Stated exercise: Please recast the rows below as a Markdown table with the columns No and Line, starting at the line containing "You are a computer-use" and ending at the line containing "Open Emails via the envelope icon". Number each line, skip blank lines, and leave the pictures out.

Input material:
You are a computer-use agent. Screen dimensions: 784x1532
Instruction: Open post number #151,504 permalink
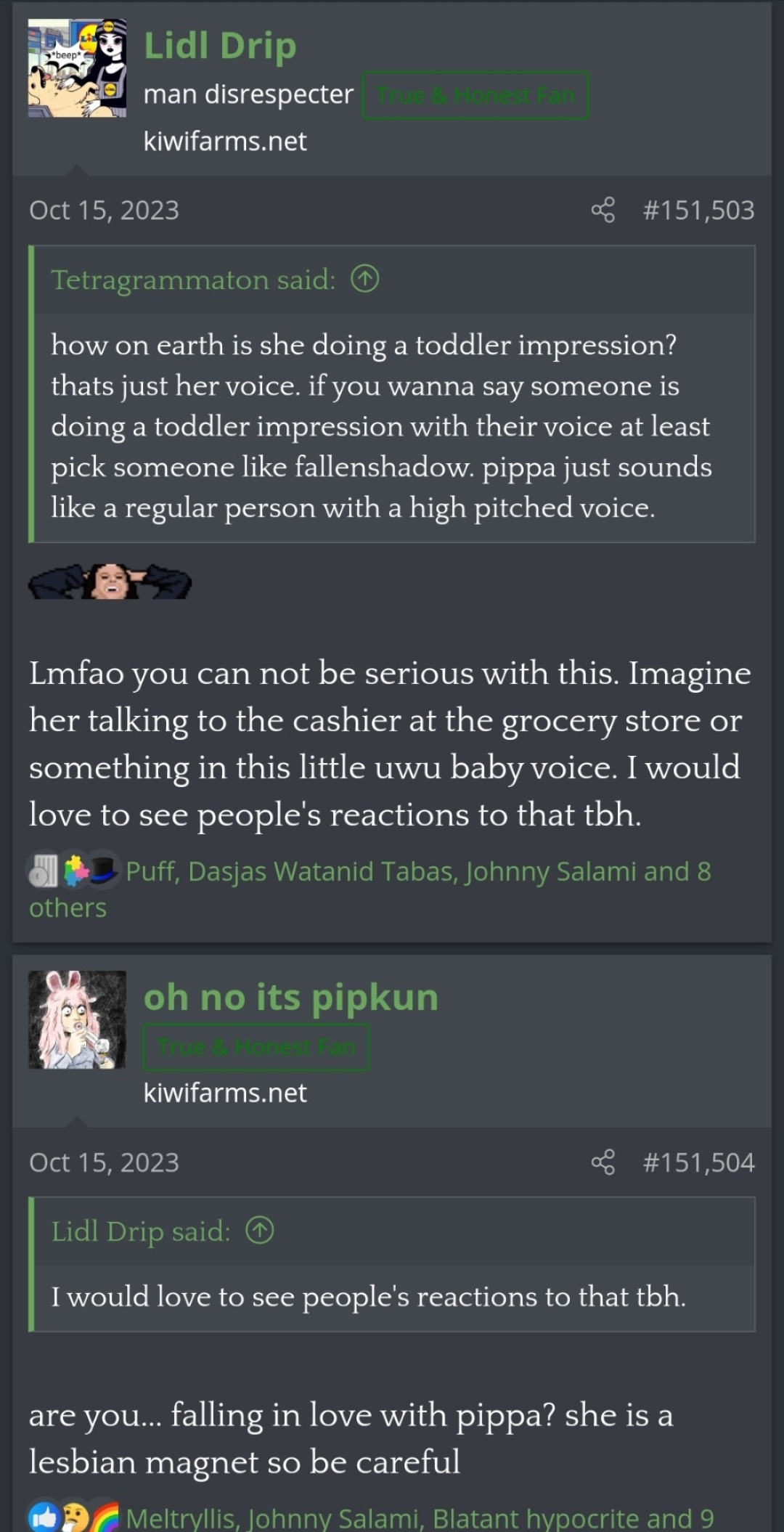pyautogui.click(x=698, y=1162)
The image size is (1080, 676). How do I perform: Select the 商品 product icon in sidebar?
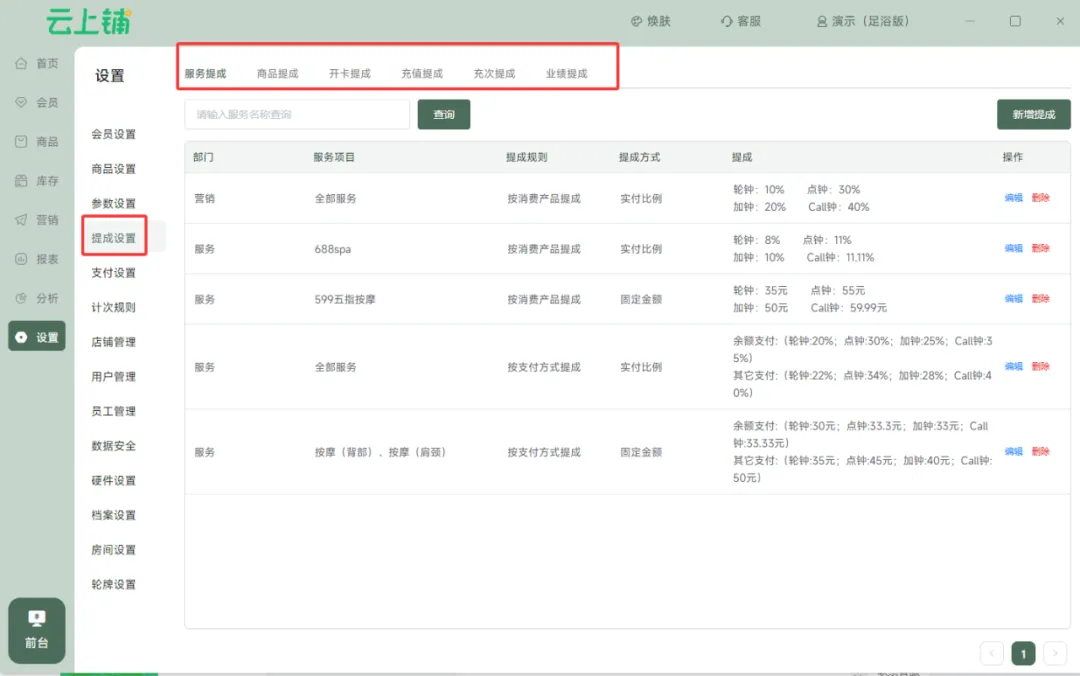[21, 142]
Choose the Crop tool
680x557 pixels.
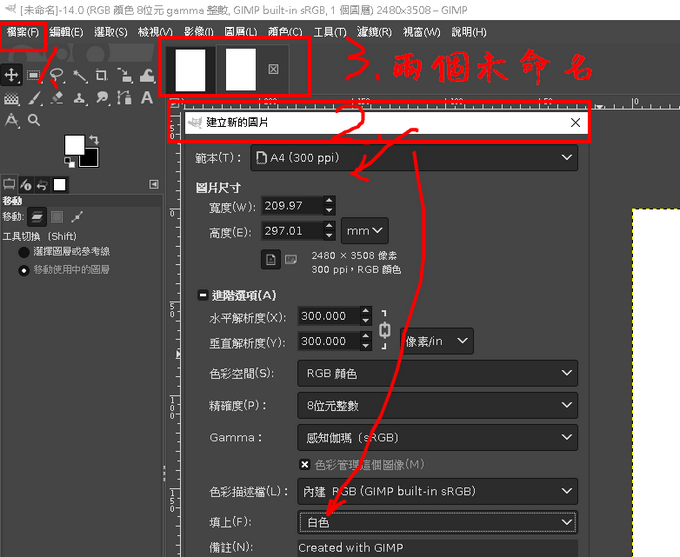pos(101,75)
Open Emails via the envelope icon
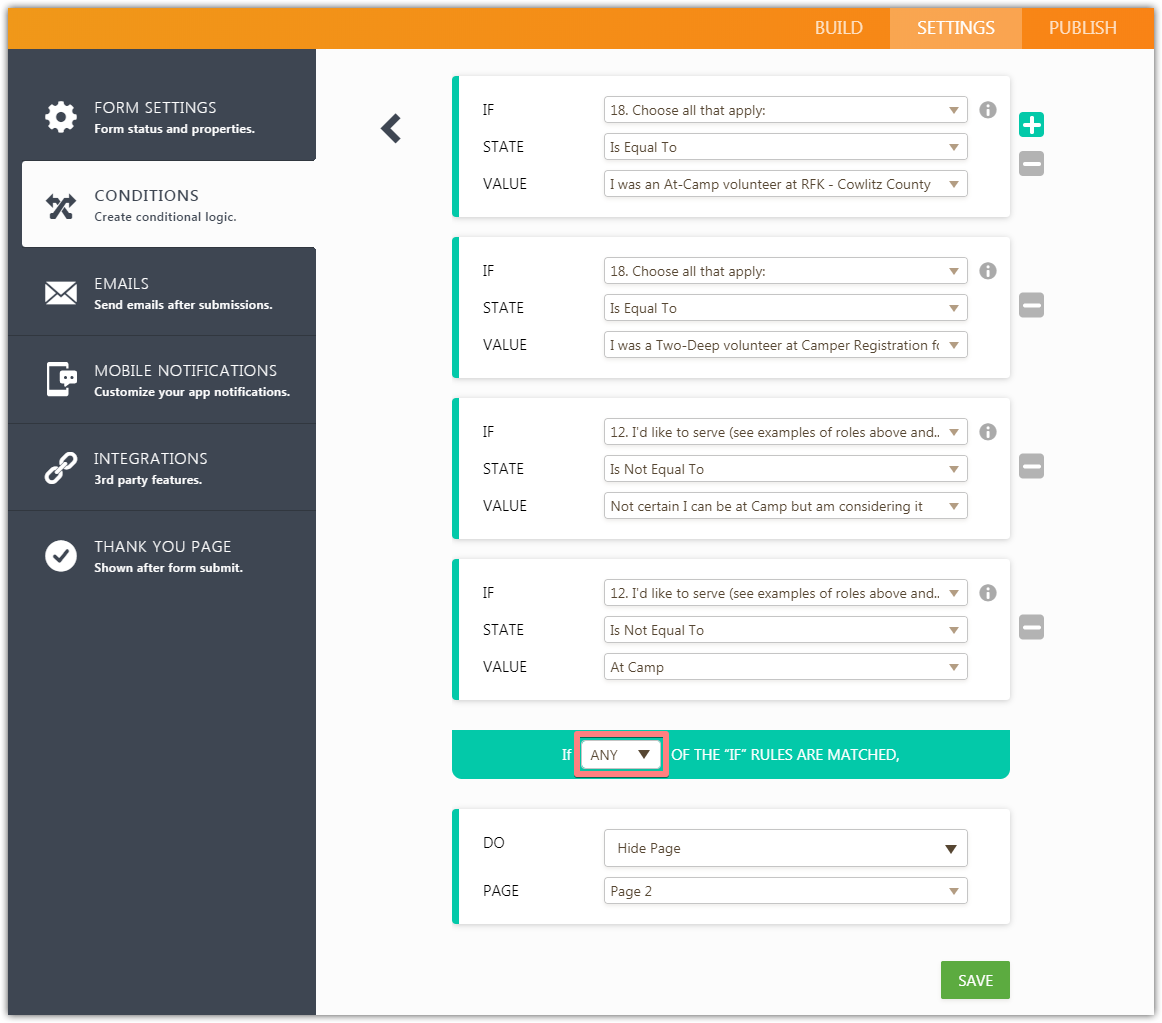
* * *
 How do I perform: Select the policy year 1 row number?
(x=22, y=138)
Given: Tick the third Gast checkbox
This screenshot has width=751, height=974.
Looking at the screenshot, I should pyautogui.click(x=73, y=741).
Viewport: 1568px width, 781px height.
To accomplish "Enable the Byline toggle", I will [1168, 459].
--
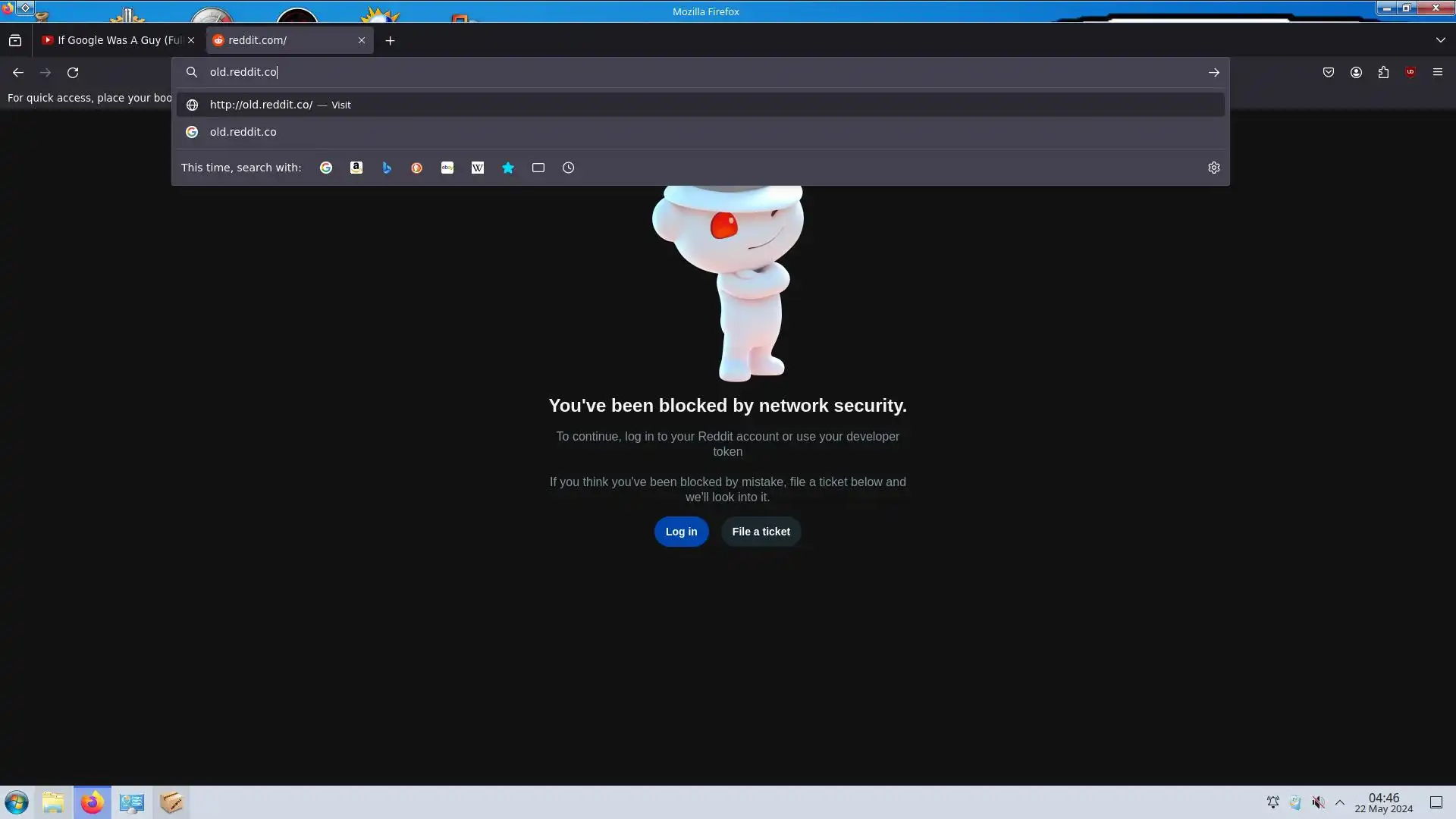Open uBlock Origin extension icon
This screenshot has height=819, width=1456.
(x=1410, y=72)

Exercise solution:
| No | Line |
|---|---|
| 1 | You are a computer-use agent. Screen dimensions: 784x1532 |
| 2 | Instruction: Open post number #151,504 permalink |
| 3 | pyautogui.click(x=698, y=1162) |
| 4 | The image size is (1080, 676). How do I perform: Select the 商品 product icon in sidebar? |
| 5 | [21, 142] |
| 6 | Choose the Crop tool |
| 7 | 680x557 pixels. |
| 8 | pos(101,75) |
| 9 | Open Emails via the envelope icon |